He was Sydnam Butler, who had learned to live alone.

Without a paintbrush in his nonexistent right hand.

Without a woman for his bed or his heart.

He did not linger on the promontory. The magic was gone. The silver had gone from the sea to be replaced by a heaving gray, soon to be black. The sky no longer held even the memory of sunset. The breeze had turned chilly. It was time to go home.

He headed off along the path, in the direction from which the woman had come. After a few steps he realized that he was limping again and made a determined effort not to.

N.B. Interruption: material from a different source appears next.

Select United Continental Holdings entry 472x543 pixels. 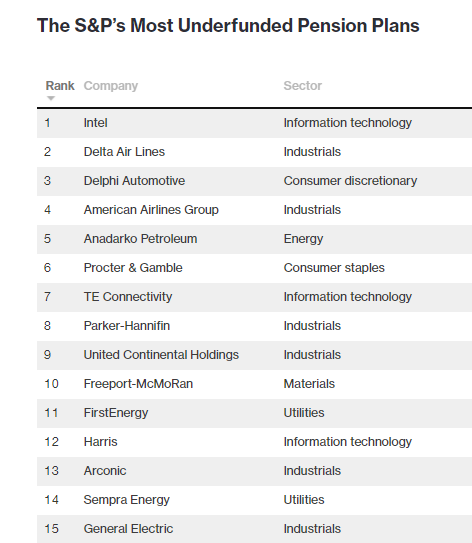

He was more glad than ever that he had moved out of the house and into the cottage. He liked it there. He might even stay after Bewcastle and all the others had returned home. A cottage, with a cook, a housekeeper, and a valet, was all a single man needed for his comfort.

Belatedly it struck him that there had been nothing grand about either the woman’s cloak or the dress beneath it, and her hair had not been dressed elaborately. She must be just one of the servants who had come with the visitors. She must be. If she were indeed Lady Alleyne, she would be at dinner now or in the drawing room with the rest of the family.

It was a relief to realize that she was only a servant. There was less of a chance that he would see her again. Whenever she had any free time from now on, he did not doubt that she would stay far away from the cliffs and the beach, where she might encounter the monster of Glandwr again.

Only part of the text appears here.